I'm mostly going on about GP in there and because I read MM about 2 months ago I didn't bother re-reading it for this, so blame my memory for thinking he'd actually got the ring during MM - point is that her trip to ancient Umnia (got the UR correlation Tony
but it's still far too close to Omnia philosophically as well) was the last time he was in a state of true uncertainty about her affections for him.
J-I-B said:
Jan, you are making GIGANTIC assumptions about what happens in both GP and MM to justify your dislike of Moist, when, in fact, the text itself lends nothing at all to prove these assumptions.
Good to know somebody else is capable of making GIGANTIC assumptions outside of the metropolitan environs of Boston, Mass
The 'Spike falls for Moist' gig is simply the best example of his basic self-aggrandising mindset - his general attitude for everything, not just her. In GP I certainly got the impression that Spike was the one who took the bogus cheque from some person whom she couldn't afterwards remember - why would she need to recognise him as the person whose account it was drawn on? Anyone who's worked in a money-taking institution, with or without substandard security, wouldn't necessarily be taking any notice whatsoever of the face or alternatively, even in a smallish town, recognise the signature of the account-holder unless there was
reason to be suspicious (awkwardness/hesitation in the act of signing itself for instance) or, if they had a system of comparing the calligraphy. Someone of Moist's calibre could easily pass that off with enough practice or simply laugh off any anomalies as a sprained finger or whatever. I know GP better than MM and he was guilty as sin over her getting fired for the consequences of his scam. That was the spice to his initial attraction, which was also yet another act of outrageous chivalry because she was so resistant to his patter and unimpressed by his attitude.
It's simply the default setting for his personality that I object to. All bluff and bravado and a need to prove himself superior in some way or other, or even in every respect. It's not enough for him to be remorseful and wanting to turn a new leaf - far from it. He has to do this in a spectacular manner, for his own satisfaction and as vindication for his own self-image, whether it's conning the rich and avaricious (to not give to the poor), showing Vetinari he can reform and be a useful, even essential citizen and to prove to
himself just how charmingly manipulative he can be in
making someone whom he's hurt badly, albeit with no knowledge of who he is, approve of him and his methods.
I don't
care if he was Spangler at the time, or that this was before he was caught and about to be hanged.
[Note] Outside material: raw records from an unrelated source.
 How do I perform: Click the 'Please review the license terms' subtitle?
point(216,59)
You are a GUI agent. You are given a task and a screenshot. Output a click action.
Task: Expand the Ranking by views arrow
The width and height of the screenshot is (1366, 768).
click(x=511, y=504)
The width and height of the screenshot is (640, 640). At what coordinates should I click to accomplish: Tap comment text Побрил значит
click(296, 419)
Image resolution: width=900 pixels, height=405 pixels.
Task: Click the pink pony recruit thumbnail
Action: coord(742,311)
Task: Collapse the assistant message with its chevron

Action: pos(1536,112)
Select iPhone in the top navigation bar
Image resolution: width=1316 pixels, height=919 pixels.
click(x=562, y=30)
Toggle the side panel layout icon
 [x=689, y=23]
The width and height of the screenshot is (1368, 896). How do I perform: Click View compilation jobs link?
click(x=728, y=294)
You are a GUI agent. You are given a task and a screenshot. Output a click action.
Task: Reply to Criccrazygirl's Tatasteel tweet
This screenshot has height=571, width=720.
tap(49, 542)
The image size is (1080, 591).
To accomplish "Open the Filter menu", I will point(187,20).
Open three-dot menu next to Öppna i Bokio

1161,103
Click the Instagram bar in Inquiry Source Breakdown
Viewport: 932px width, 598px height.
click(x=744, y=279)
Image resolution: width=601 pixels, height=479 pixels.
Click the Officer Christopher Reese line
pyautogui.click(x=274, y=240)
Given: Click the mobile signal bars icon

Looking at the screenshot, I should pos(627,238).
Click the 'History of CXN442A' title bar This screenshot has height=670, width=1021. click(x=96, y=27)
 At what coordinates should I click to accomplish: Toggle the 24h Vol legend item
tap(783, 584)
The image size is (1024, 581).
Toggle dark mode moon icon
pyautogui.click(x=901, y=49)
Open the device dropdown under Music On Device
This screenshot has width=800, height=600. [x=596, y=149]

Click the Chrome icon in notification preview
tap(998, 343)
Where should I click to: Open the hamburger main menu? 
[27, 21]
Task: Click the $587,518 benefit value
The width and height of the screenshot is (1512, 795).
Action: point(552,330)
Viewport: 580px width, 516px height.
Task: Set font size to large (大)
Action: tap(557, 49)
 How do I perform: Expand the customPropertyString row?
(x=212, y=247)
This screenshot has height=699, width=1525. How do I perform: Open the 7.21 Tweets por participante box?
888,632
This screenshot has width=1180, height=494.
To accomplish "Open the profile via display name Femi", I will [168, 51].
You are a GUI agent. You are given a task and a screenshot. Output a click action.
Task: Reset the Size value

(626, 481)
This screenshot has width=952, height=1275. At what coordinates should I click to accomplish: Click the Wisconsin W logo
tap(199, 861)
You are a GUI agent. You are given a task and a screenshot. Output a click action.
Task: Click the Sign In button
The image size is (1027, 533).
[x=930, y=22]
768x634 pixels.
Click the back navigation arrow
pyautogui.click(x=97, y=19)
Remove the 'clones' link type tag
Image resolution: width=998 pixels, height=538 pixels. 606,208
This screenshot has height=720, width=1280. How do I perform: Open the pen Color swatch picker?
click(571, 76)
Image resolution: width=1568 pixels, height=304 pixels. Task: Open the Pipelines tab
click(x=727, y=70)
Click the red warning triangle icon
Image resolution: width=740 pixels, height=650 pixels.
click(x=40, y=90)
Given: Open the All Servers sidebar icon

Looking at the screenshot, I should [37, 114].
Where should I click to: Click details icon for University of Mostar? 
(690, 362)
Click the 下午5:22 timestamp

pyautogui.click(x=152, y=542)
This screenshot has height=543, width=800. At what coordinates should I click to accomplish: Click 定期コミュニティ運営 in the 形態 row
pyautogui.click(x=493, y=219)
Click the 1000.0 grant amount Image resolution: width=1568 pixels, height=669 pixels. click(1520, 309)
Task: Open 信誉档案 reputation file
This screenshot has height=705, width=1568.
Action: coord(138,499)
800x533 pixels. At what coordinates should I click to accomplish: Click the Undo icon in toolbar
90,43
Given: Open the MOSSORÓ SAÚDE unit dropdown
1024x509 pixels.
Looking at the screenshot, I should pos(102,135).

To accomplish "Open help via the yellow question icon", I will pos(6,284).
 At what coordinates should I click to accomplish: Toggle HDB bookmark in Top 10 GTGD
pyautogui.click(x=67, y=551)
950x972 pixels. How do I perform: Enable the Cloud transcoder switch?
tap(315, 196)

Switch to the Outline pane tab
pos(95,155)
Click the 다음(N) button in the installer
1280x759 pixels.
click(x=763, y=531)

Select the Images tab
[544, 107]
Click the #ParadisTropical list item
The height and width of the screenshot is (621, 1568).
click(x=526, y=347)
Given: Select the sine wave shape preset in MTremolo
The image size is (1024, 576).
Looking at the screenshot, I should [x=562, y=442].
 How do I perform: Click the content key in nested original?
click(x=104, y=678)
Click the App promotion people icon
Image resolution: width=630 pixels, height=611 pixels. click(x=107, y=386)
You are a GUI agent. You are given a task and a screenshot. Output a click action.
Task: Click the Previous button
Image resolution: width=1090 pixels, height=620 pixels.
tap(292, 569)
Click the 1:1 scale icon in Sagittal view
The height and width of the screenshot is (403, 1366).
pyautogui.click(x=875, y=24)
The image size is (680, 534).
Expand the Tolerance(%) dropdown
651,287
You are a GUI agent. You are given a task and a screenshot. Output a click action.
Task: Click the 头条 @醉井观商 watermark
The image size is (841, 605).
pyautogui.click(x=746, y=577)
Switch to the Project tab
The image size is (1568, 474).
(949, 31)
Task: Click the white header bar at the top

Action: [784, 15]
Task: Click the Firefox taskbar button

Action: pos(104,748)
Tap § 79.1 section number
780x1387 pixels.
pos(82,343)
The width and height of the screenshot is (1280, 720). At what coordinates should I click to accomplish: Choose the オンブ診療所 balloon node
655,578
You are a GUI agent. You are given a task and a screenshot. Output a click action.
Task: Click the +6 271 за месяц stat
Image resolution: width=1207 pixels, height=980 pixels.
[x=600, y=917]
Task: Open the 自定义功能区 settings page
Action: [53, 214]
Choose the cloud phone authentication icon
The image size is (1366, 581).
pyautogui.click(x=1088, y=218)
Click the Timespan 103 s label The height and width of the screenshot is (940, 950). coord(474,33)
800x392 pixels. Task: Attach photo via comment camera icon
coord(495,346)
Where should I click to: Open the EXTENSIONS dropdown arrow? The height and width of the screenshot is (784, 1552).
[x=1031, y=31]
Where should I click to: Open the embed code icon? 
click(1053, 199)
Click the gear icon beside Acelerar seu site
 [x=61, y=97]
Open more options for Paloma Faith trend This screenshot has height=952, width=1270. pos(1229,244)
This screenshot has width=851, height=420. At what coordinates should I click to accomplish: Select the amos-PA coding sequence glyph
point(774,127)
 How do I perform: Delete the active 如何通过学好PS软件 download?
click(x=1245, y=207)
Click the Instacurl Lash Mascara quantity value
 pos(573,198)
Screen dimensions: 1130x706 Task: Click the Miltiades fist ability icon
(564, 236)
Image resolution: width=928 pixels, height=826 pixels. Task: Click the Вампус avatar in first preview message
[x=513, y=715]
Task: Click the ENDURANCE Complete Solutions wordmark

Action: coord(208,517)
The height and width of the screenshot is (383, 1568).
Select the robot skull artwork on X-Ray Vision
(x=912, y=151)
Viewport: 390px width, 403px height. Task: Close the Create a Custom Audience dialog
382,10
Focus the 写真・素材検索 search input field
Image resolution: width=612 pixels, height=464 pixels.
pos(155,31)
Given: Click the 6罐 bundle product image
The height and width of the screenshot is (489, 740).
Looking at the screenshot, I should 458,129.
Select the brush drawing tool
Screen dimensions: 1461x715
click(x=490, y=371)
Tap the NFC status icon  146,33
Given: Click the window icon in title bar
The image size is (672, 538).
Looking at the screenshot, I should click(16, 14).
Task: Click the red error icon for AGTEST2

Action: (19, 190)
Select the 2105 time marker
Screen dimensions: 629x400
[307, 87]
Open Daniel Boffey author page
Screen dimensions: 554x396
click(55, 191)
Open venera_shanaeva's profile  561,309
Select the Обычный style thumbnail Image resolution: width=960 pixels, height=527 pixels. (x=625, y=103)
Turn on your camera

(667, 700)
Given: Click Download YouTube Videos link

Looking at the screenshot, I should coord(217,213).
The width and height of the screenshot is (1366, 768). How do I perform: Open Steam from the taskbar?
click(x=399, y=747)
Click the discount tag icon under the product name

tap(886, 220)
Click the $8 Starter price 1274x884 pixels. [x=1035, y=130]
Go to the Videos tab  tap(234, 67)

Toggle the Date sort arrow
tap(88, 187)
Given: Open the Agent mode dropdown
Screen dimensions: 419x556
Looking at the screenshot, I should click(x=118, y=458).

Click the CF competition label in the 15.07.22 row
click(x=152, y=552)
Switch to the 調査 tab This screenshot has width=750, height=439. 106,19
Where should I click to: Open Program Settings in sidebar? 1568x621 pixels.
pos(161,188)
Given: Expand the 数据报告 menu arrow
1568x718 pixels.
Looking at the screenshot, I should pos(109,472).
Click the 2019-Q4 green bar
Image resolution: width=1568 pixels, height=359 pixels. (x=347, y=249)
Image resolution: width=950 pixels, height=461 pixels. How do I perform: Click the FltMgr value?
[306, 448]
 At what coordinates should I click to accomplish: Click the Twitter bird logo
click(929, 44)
He did the deed and he really doesn't change in any way at all except for switching allegiances and even that's to do with saving his own skin, at first anyway. In that latter respect the self-preservation side of it is upgraded all round, not just for Spike, because he's got this personal need to prove to himself as much as everyone else that he's the best and greatest reformed character, the best and greatest
anything in fact, ever.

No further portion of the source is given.